Forderung: "Verwaltungsjobs von Stadt auf Land verlagern"

Nationalrat Groiß will Benachteiligung des ländlichen Raumes nicht länger hinnehmen

von Gilbert Weisbier

Nicht weniger als eine Job- und Geld-Umverteilung zugunsten des bisher benachteiligten ländlichen Raumes forderte der Waldviertler ÖVP-Nationalrat Werner Groiß am Donnerstag im Rahmen eines Treffens der Waldviertler Wirtschaftsbund-Bezirksobleute.

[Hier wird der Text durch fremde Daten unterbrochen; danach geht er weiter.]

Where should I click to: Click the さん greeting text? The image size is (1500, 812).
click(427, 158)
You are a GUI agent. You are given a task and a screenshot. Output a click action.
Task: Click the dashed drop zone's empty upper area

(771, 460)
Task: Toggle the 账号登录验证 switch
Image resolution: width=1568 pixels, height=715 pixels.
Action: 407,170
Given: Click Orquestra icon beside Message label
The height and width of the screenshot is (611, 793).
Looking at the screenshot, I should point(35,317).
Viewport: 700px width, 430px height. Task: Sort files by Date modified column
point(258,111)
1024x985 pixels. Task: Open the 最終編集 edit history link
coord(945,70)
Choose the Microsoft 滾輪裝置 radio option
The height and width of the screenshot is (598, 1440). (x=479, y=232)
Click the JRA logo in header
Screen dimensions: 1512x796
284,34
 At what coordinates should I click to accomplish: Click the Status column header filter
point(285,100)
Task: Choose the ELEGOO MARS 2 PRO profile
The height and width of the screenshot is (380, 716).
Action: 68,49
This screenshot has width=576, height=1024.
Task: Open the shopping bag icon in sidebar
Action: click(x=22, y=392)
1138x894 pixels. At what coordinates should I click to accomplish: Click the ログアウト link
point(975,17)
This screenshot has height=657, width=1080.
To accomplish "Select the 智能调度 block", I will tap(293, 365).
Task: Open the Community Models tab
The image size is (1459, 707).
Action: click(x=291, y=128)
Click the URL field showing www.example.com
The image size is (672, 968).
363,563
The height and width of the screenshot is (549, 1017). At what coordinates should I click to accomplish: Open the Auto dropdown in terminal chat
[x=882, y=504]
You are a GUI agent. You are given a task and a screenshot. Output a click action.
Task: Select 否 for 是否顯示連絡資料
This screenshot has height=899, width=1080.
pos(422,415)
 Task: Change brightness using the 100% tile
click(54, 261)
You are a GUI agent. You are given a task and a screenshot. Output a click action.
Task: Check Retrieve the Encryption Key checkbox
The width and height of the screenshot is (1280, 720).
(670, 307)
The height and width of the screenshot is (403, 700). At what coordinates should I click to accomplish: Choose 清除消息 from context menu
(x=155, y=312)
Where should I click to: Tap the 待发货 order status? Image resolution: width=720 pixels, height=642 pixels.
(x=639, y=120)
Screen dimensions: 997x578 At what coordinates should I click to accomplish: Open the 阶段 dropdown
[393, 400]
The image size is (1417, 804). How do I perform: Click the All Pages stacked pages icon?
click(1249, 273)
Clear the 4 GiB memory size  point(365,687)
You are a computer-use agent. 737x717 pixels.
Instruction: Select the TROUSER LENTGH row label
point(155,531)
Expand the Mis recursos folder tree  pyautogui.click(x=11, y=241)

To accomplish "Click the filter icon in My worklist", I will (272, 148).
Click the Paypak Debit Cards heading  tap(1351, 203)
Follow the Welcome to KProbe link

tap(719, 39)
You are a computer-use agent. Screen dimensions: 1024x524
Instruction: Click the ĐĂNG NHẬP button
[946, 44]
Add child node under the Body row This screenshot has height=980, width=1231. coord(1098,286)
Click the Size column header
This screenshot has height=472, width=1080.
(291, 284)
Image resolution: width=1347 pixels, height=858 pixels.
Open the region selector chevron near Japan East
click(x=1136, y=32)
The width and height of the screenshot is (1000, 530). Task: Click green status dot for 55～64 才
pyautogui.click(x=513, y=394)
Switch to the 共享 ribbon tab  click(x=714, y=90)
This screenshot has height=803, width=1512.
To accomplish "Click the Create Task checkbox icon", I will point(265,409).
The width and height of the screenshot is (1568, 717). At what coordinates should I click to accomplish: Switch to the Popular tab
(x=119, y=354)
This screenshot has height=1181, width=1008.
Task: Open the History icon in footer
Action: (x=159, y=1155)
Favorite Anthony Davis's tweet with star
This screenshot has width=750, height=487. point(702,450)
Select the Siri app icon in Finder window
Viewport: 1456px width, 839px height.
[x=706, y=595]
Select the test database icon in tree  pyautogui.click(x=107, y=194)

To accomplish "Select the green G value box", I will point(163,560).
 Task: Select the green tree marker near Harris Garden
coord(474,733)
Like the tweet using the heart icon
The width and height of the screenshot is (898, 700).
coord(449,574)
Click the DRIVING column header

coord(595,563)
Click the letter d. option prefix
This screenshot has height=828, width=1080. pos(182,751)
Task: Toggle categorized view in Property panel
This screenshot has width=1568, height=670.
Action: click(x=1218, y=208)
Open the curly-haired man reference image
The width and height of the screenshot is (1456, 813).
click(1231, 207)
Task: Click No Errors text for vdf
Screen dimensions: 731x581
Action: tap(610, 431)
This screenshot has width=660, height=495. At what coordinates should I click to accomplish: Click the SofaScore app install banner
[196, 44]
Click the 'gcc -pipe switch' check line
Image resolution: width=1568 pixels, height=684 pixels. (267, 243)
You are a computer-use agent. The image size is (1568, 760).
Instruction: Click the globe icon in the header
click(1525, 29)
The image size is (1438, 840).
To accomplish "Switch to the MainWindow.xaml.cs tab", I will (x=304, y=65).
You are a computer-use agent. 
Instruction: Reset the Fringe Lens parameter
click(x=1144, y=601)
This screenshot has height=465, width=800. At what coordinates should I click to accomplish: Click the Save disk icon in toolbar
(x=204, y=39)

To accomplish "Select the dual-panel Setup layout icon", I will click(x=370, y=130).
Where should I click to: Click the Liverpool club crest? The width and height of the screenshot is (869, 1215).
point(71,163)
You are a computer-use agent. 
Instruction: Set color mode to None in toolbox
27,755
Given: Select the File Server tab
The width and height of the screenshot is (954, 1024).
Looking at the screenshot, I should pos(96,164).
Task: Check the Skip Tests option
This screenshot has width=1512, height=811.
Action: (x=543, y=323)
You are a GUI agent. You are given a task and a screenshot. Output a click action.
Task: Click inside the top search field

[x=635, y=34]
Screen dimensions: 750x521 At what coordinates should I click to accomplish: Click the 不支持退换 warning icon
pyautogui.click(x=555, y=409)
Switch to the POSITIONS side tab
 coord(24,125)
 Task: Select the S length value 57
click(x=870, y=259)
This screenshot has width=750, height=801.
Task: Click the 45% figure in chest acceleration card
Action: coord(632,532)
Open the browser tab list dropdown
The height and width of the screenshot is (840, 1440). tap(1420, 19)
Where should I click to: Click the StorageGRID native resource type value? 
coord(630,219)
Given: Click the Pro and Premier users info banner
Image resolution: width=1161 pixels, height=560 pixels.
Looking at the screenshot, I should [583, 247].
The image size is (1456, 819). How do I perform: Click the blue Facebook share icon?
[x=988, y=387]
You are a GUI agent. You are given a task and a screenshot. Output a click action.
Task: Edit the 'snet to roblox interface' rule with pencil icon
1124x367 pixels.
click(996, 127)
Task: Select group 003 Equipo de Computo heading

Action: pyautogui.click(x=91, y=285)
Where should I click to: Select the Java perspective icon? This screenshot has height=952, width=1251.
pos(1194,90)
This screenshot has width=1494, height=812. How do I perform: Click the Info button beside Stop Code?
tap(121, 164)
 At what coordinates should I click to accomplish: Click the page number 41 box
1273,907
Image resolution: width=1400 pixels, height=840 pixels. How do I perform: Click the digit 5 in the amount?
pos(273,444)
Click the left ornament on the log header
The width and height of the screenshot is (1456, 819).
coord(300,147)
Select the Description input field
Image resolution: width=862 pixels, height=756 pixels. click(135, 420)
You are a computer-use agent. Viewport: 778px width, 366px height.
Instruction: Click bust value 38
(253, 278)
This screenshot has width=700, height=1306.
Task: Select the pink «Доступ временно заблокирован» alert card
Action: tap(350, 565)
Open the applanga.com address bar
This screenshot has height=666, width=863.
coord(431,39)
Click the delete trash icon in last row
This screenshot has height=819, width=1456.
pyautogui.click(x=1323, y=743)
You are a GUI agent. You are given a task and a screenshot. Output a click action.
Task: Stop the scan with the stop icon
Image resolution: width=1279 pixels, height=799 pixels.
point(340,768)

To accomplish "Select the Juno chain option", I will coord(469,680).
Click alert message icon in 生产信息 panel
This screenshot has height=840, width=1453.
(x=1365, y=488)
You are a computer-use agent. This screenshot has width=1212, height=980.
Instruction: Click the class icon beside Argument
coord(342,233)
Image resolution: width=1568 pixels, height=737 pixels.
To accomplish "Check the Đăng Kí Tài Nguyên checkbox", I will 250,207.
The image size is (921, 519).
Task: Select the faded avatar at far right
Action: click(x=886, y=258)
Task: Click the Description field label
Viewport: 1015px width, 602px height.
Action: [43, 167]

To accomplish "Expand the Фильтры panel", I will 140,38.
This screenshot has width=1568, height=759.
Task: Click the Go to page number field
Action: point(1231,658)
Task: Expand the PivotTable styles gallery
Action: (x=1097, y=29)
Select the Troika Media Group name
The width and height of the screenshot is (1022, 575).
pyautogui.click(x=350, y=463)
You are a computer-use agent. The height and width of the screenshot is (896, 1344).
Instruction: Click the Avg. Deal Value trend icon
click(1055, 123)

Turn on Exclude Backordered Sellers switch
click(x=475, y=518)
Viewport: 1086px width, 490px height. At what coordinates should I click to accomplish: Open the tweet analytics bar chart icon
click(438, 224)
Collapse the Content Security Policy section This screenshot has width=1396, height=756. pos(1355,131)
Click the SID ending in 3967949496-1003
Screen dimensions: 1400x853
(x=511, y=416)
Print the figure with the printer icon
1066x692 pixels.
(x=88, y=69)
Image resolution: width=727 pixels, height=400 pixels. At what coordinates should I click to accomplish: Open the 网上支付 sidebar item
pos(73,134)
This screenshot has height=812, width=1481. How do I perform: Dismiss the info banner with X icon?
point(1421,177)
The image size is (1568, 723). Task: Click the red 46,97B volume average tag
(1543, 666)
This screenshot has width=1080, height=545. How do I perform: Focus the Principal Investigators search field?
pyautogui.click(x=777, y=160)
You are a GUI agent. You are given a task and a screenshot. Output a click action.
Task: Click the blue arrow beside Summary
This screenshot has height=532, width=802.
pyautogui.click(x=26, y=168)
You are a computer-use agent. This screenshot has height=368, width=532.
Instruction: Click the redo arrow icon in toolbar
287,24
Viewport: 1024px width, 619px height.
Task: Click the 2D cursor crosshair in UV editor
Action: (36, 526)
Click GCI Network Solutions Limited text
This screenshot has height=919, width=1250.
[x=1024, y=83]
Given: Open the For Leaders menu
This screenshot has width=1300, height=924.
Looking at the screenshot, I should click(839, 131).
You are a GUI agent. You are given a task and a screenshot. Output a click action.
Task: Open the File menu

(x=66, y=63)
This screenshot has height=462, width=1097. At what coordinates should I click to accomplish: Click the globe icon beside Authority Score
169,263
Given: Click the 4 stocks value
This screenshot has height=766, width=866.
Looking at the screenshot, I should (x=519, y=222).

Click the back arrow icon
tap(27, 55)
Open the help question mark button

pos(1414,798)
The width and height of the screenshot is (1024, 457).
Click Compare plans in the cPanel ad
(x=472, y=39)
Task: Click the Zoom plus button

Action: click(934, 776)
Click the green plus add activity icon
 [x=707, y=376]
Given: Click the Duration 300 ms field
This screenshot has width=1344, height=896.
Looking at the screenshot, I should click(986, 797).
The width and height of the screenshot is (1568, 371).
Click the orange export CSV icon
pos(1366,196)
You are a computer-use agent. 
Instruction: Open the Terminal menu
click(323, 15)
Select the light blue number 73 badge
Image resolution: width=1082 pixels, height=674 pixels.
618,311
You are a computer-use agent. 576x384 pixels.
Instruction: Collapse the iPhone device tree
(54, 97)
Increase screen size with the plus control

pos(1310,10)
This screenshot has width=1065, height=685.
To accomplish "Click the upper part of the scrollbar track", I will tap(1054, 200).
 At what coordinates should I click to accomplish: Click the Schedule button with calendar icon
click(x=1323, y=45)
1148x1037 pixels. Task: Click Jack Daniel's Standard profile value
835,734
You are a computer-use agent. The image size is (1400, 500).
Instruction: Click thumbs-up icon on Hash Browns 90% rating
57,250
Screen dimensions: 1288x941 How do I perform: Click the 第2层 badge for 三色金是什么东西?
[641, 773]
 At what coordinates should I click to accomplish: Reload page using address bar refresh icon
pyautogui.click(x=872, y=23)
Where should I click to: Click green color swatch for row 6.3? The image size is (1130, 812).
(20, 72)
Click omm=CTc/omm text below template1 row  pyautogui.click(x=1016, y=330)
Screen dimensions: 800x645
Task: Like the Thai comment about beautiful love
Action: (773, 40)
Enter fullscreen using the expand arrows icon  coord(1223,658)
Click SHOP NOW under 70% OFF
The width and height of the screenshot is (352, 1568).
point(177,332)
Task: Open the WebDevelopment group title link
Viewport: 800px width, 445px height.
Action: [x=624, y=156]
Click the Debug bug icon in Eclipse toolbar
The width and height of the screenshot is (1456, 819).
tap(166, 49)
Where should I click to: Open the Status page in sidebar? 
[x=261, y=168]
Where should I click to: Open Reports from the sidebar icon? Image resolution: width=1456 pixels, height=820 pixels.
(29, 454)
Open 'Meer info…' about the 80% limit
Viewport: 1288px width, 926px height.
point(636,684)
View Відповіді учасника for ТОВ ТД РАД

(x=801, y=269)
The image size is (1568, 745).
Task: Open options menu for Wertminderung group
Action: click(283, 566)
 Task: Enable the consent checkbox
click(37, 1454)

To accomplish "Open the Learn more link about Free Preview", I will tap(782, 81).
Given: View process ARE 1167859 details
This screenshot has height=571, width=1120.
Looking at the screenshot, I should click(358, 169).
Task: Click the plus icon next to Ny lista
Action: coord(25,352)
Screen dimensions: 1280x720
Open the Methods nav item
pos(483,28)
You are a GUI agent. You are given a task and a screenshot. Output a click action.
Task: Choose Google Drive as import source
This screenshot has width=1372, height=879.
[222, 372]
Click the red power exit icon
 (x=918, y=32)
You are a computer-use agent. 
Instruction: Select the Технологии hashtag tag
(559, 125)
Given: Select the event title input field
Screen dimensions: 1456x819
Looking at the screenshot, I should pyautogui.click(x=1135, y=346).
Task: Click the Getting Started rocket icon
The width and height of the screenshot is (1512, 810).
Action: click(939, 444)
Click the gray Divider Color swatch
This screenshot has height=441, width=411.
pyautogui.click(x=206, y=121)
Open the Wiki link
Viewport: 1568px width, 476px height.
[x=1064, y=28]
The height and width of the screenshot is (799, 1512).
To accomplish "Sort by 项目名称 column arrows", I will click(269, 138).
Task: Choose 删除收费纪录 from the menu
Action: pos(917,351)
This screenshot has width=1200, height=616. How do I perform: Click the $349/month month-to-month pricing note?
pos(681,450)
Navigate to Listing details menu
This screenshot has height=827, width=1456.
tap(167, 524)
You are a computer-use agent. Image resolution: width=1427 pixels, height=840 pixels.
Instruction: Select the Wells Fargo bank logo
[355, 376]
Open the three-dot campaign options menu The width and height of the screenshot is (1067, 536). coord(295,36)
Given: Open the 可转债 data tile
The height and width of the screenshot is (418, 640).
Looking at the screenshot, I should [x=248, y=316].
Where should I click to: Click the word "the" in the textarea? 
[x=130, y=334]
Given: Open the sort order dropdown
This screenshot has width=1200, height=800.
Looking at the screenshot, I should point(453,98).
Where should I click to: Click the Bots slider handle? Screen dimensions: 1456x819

"Die Regierung von Bayern verteilt mehrere tausend Verwaltungsjobs aus München auf den ländlichen Raum. Das wäre auch bei uns sinnvoll", erzählt Groiß. Und nennt als ein gelungenes Beispiel das Finanzamt Hollabrunn, das durch die Zuteilung überregionaler Arbeiten aufgewertet worden sei. "Mit dem Internet ist der Standort nicht wichtig. Ähnliches könnte auch das Bundesheer in Allentsteig", findet Groiß.

Aber es geht ihm auch ums Geld: "Das Waldviertel bekommt beim Finanzausgleich rund 40 Prozent weniger als Wien. Die bisher angewandte und seit ihrem Entstehen nur minimal angepasste Regelung entstand als Unterstützung für Städte, die im Krieg besonders beschädigt wurden. Ich gehe davon aus, dass die inzwischen wieder aufgebaut sind." Er erwartet aber zähe Verhandlungen: "Weil die Städte beispielsweise mit ihren Leistungen für Kultur argumentieren werden. Die haben wir auch und stellen dazu Luft und Boden", sagte Groiß. Bekämen die Gemeinden mehr Geld (er schätzt für das Waldviertel 40 Millionen Euro im Jahr) so würde das regionale Betriebe stärken und wachsen lassen.